Helmina ne put résister plus longtemps, elle, se cacha le visage dans ses deux mains et pleura amèrement.

— Pourquoi, ma chère Helmina, vous abandonner à un chagrin aussi terrible, sans connaître les dispositions de votre père ?

— Je ne les connais que trop, Julienne, il me les a apprises plus d’une fois ; il n’y a pas plus que deux semaines encore, si vous saviez le tableau peu avantageux qu’il me fit du mariage et de l’amour ! et vous croyez qu’aujourd’hui il puisse entendre favorablement…

— Il faut l’essayer.

— Jamais, jamais je ne l’oserai.

— Et si j’osais, moi ?

— Il rira de vous, il ne vous écoutera pas.

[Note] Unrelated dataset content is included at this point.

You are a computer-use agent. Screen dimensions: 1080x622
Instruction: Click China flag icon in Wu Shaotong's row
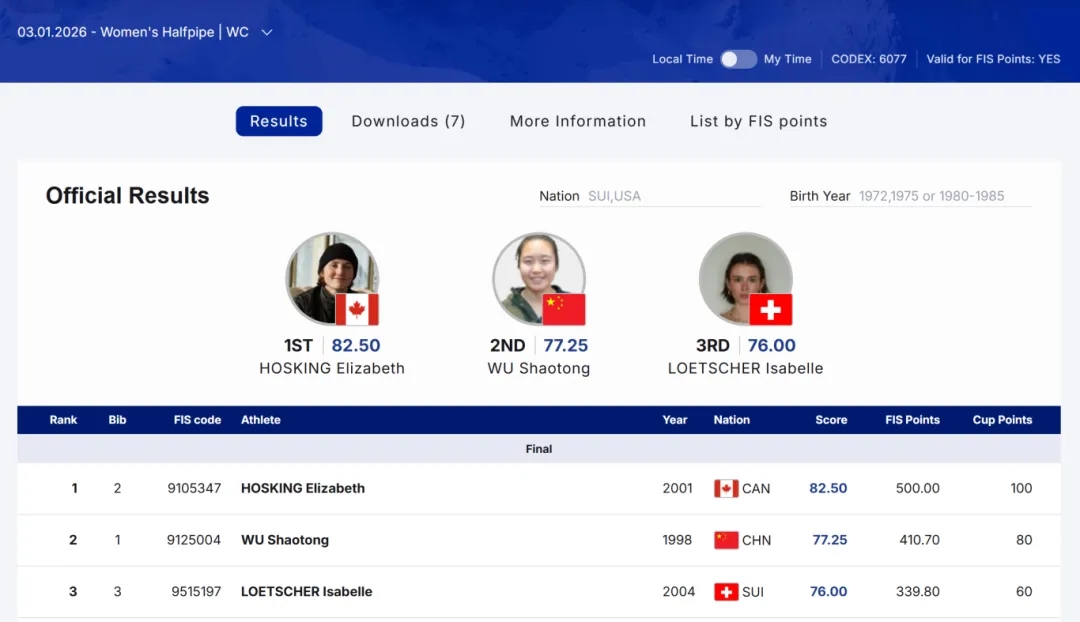pos(726,540)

— Eh bien ! je conterai tout à Madelon et à Maurice ; votre père ne rira pas de tout le monde, je suppose ; il finira par le croire.

— Prenez garde, Julienne, mon père a une terrible colère ; s’il allait se fâcher !

— Laissez-moi faire, Helmina ; regagnons la maison, il n’est peut-être pas bon pour vous de rester si longtemps dehors ; le soleil commence à baisser, allons.

Helmina s’appuya sur le bras de Julienne.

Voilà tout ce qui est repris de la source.